→ **EXCERTO DA FONTE**:
******************************

Mais próximo de Taxi Driver do que de Batman Forever, Joker revolve os estereótipos dos filmes de género, levando-nos pelos melhores caminhos do cinema norte-americano independente, no contexto onde menos se esperava. Assim se explica o sucesso no Festival de Veneza, em que ganhou o Leão de Ouro, e a previsível caminhada para os Oscars. A ante-história do vilão da DC Comics encontra textura humana num mundo animal.
Não é a primeira vez que Hollywood aprende e se reinventa a partir do exterior – e não é por acaso que, ao longo dos tempos, alguns dos maiores nomes da indústria norte-americana tenham chegado da Europa. Aparentemente, aqui, perante uma saturação de fórmulas de blockbusters de super-heróis, redescobre-se num estilo cru, sem a espetacularidade dos efeitos especiais, aplicando um olhar realista sobre um universo fantasioso, dando o toque humano que prevalece sobre o fogo de artifício.

******************************

→ **EXCERTOS DAS LINHAS**:

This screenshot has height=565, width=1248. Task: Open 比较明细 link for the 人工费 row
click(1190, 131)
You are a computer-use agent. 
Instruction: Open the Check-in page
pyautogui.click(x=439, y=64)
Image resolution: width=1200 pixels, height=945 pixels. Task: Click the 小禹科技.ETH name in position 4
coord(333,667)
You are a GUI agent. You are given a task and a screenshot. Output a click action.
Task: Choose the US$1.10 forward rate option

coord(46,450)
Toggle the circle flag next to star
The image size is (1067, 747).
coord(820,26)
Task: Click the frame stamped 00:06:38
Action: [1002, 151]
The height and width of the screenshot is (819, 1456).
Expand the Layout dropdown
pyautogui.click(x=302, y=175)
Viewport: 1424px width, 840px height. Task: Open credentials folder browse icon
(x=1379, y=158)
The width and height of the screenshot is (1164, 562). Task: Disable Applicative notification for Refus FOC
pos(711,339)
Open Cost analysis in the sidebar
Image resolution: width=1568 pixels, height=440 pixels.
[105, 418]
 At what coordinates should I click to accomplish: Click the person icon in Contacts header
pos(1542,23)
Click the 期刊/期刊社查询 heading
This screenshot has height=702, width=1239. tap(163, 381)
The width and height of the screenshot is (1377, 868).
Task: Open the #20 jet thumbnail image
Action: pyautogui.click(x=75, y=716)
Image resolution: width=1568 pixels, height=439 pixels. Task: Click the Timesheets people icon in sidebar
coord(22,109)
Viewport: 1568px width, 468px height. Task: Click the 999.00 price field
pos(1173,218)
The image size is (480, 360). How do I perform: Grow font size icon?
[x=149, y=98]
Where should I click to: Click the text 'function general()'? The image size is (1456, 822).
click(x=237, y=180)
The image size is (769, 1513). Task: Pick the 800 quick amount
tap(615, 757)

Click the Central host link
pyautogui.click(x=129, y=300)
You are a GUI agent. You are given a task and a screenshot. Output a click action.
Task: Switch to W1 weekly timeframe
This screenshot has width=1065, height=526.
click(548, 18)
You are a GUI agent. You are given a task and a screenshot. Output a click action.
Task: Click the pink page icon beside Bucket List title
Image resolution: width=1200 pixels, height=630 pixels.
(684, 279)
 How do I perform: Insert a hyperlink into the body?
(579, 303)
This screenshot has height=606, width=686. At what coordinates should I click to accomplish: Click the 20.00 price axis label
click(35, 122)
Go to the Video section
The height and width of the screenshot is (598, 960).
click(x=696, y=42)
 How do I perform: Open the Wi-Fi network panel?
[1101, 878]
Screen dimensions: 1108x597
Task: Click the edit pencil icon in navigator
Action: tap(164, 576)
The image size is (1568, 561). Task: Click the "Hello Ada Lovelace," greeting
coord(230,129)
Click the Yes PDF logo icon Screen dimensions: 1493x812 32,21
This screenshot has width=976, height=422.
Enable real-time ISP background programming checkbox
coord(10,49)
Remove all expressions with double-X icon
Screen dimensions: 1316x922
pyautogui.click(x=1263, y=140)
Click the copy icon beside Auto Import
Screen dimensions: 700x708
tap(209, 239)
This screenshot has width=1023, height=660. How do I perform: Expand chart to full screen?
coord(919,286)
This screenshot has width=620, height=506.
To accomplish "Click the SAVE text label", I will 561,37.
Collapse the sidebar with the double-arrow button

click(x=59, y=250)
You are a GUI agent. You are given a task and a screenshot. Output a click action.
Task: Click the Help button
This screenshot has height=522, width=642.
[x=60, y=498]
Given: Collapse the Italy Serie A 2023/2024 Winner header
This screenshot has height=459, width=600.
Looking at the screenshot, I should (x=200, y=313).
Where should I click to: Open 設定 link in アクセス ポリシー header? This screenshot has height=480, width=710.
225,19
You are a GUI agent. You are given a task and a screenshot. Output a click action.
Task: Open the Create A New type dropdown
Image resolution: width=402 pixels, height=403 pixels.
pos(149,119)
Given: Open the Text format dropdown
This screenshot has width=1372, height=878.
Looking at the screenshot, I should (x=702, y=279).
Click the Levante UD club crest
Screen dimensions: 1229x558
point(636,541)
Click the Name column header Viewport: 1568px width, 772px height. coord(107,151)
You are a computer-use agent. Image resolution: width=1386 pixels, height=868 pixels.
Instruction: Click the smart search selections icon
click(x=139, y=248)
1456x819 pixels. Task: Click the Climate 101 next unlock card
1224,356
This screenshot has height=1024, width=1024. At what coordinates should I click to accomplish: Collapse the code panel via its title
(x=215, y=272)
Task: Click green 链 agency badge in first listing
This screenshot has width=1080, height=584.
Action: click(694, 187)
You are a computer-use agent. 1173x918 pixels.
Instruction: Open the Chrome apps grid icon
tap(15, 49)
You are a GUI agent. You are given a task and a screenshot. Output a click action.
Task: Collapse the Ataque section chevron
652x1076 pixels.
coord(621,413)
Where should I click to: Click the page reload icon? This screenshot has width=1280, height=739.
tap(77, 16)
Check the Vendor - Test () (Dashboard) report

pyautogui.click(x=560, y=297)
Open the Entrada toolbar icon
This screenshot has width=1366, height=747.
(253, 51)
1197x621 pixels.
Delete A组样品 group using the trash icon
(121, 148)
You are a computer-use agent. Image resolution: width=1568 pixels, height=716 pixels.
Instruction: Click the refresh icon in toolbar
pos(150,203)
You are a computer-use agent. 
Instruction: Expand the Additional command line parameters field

******************************

→ **DESAFIOS**:
1. Que prémio ganhou Joker no Festival de Veneza, segundo o excerto sobre Joker?
2. Continue, por favor, o excerto sobre Joker a partir da última frase apresentada.
As linhas são material independente do excerto sobre Joker.

→ **RESPOSTAS POR TAREFA**:
1. O Leão de Ouro.

2.
Joker é um filme de ator. Muito mais do que aquilo que aconteceu com as famosas interpretações desta personagem por Jack Nicholson e Heath Ledger. Joaquin Phoenix está para Joker como Mickey Rourke para The Wrestler ou Robert De Niro para Taxi Driver. É a sua alma sóbria e visceral. Tal como no clássico de Scorsese, o filme só tem duas grandes personagens, o inadaptado protagonista e a própria cidade. A cidade, Gotham, começa por ser um ente abstrato, cruel e implacável, que o devora, sem lhe dar qualquer hipótese. Gotham é o primeiro dos vilões. O processo de adaptação social de Joker dá-se pelo lado mais oblíquo. No mundo de cães, ele quer ser lobo; inverte o modelo para se integrar e dominar a metrópole. Joker é vítima e carrasco de Gotham – e, subitamente, o seu maior herói. O filme esconde camadas de leitura, até políticas. Facilmente daqui se extrapolam alusões à falência das democracias e à expansão dos movimentos populistas.
Joker tem elementos para agradar diferentes públicos, embora possa desiludir quem nele busque apenas mais uma história de super-heróis. O filme é quase perfeito e apenas se lamenta o pós-clímax, um pouco esticado e confuso, que embrulha a natural fluidez.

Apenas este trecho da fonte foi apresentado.